14 July 2015 | Herpreet Grewal
Introducing a national living wage for council staff could cost more than £1 billion a year by 2020/21, according to an analysis by the Local Government Association.
The new National Living Wage, for workers over the age of 25, starts at £7.20 from next April and rises to £9 an hour by 2020, the chancellor announced in his Summer Budget.
The LGA, which represents more than 370 councils in England and Wales, supports the proposal, but has calculated that it will initially cost a minimum of £340 million a year for local authorities to introduce in 2016 - with these costs continuing to rise significantly by the end of the decade.
Currently 95 per cent of the local government workforce earns above the proposed £7.20 National Living Wage.
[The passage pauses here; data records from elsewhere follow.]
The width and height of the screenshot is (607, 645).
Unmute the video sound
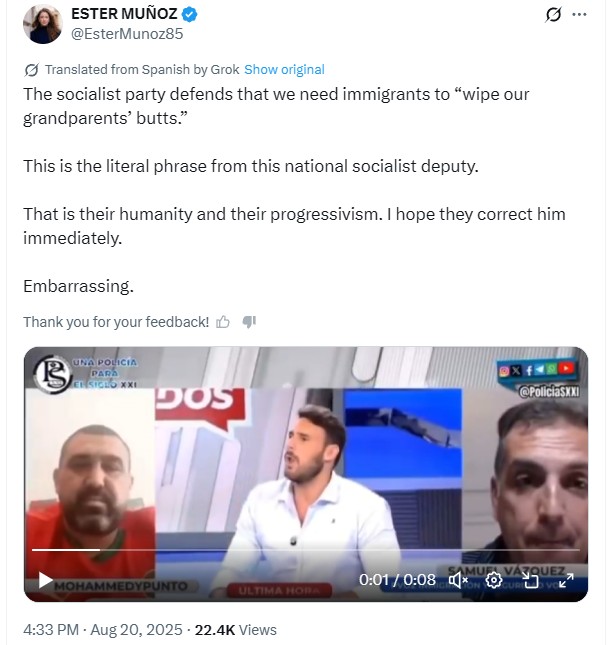coord(458,580)
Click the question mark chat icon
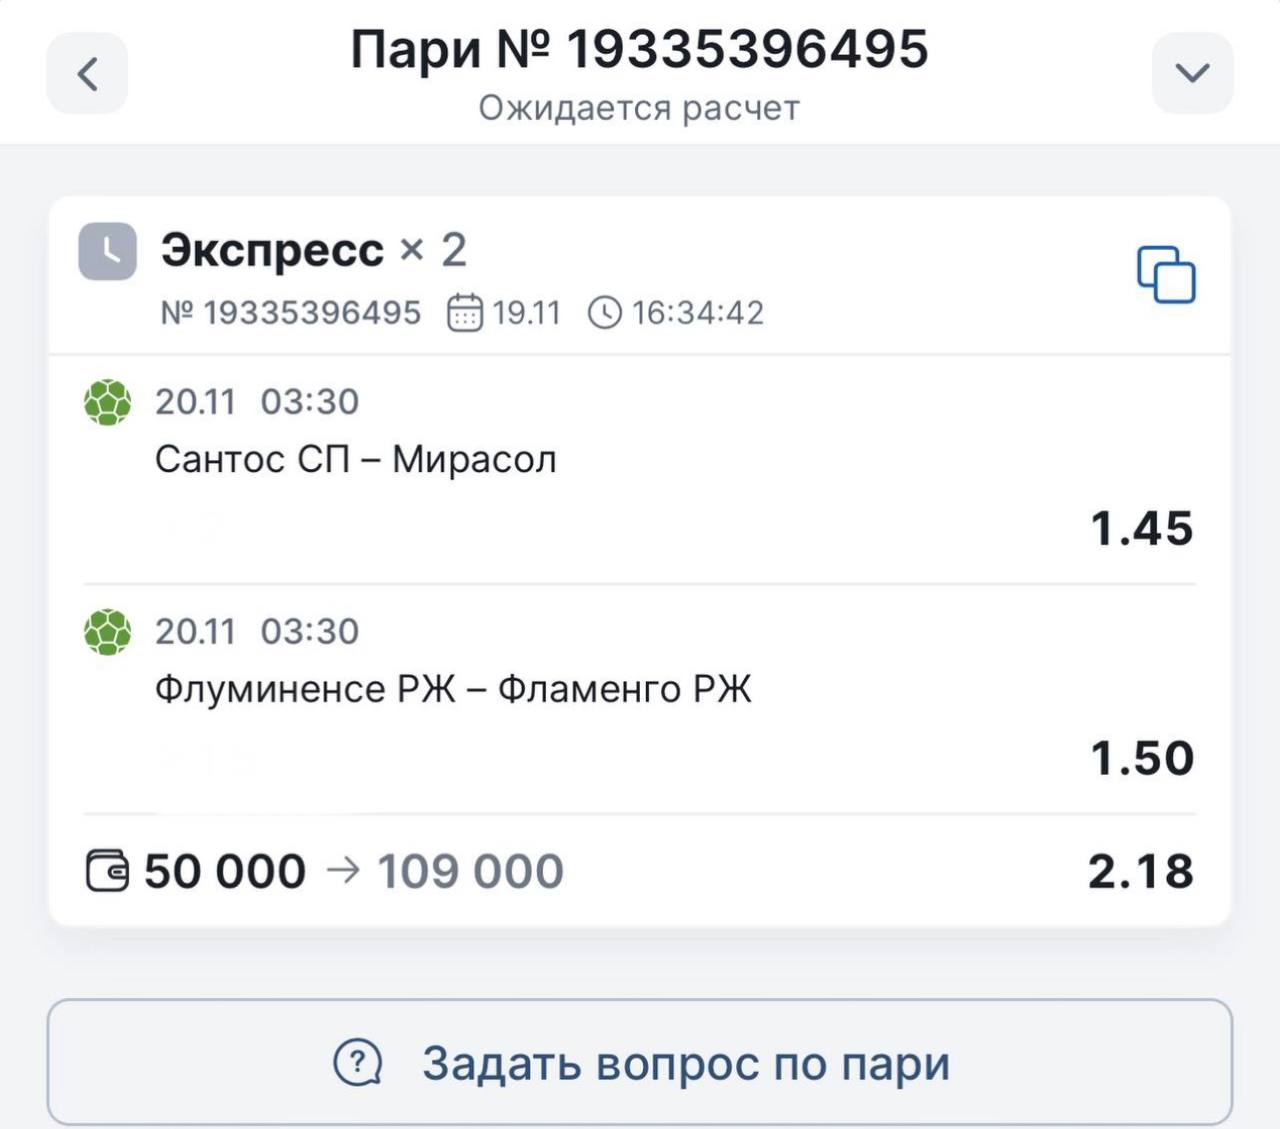Viewport: 1280px width, 1129px height. pos(357,1063)
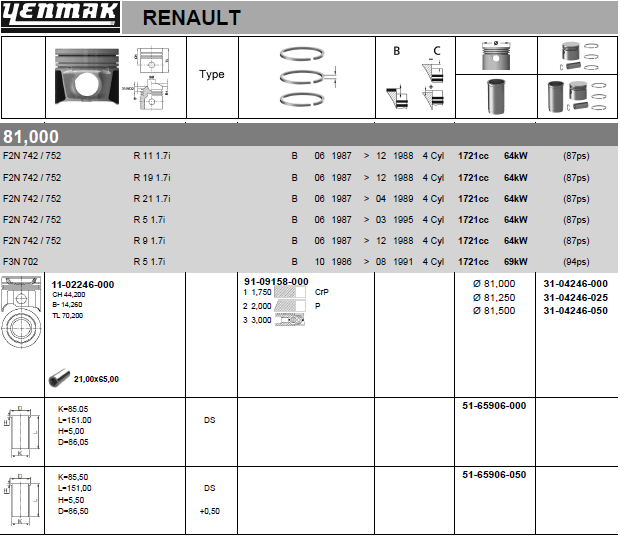620x538 pixels.
Task: Select the F3N 702 engine row
Action: click(309, 262)
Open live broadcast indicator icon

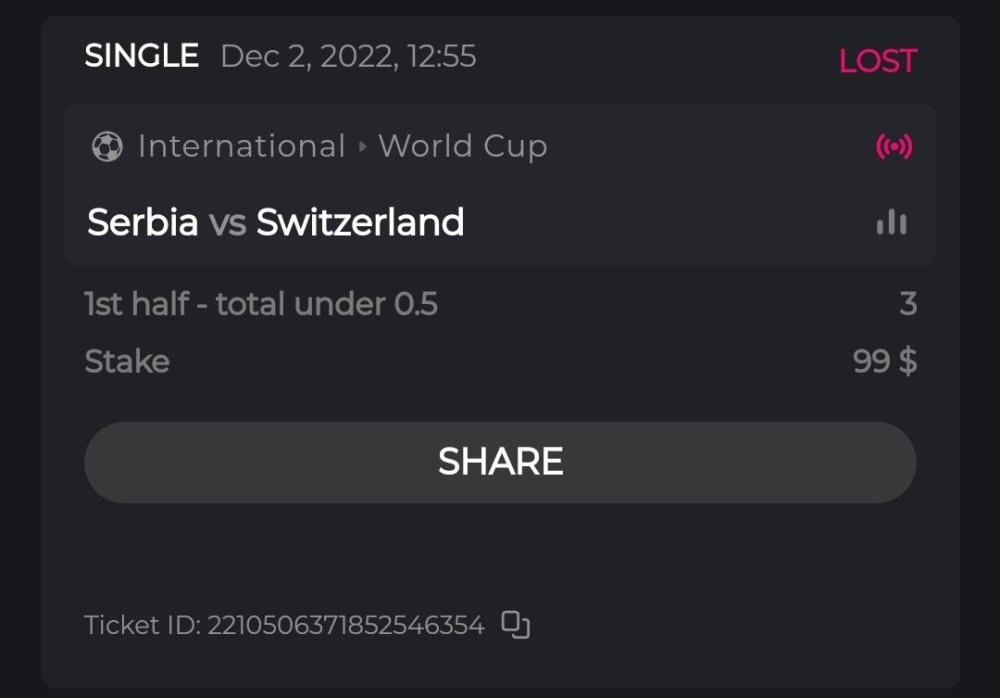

There are 92,820 mostly part-time council employees, which would equate to just over 30,000 full-time staff, earning less. These include street cleaners, school crossing patrol and school dinner staff.
Increasing their pay to meet the new rate in 2016 would cost £6.8 million. The LGA estimates that an additional £330 million would be needed in 2016 to initially cover increased contract costs to home care and residential care providers in order for them to pay council care staff the National Living Wage.
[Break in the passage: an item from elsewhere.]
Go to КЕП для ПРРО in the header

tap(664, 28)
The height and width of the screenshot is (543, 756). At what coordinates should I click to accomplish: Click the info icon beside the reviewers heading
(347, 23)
Based on current staffing levels, the extra annual cost for council employees pay could then rise to £111 million in 2020 as the National Living Wage moves towards £9 and outpaces general wage inflation. The cost pressure on provider contracts will also rise by around £170 million a year, reaching £1 billion a year by 2020, said the LGA.
Councillor Gary Porter, LGA chairman, said: "Almost half of local authorities already pay staff the voluntary Living Wage. This not only helps support those on the lowest pay, but also improves the motivation, loyalty, productivity and retention of hard-working council staff.
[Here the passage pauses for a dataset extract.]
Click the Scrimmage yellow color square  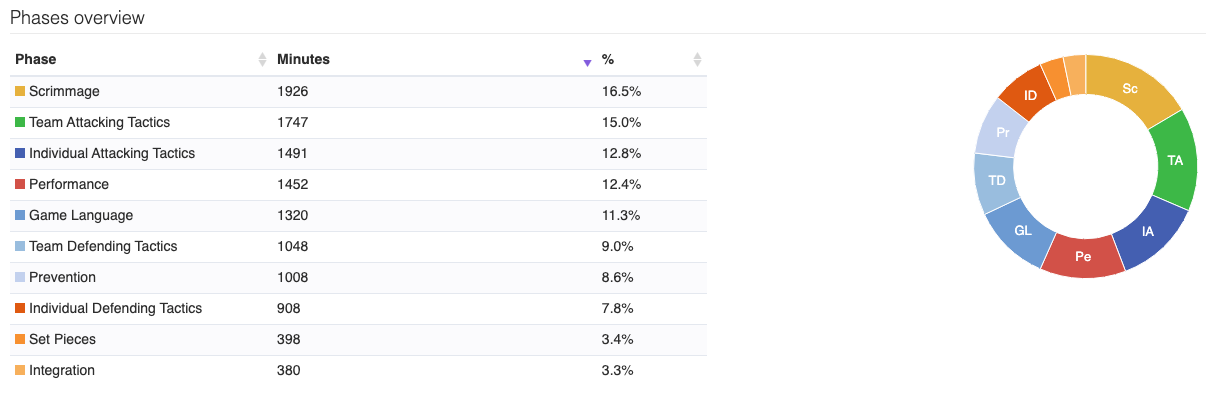click(x=20, y=92)
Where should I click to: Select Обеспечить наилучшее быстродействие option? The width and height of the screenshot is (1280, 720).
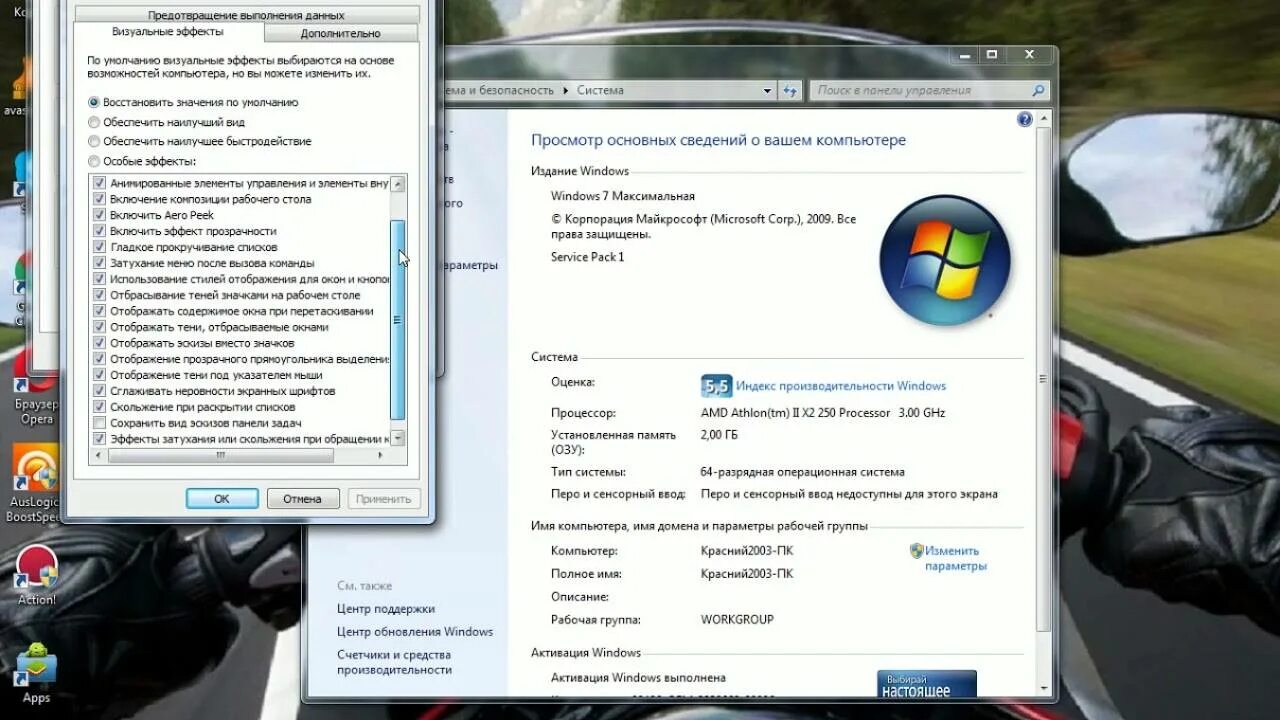(92, 141)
Councils support proposals to introduce a National Living Wage to help ensure staff receive a fair day's pay for a fair day's work. However, our analysis shows the cost to councils of implementing the change will keep growing and reach £1 billion by the end of the decade.
"Local authorities have made £20 billion in savings since 2010 and are likely face further funding reductions and spending pressures over the next few years.
"It is vital that these costs are considered by the government in the wider debate of council funding.
"If government were to fully fund the cost of introducing the National Living Wage to council staff and care workers, councils could avoid extra financial pressure being placed on them as they continue to protect services, such as caring for the elderly, collecting bins and filling potholes."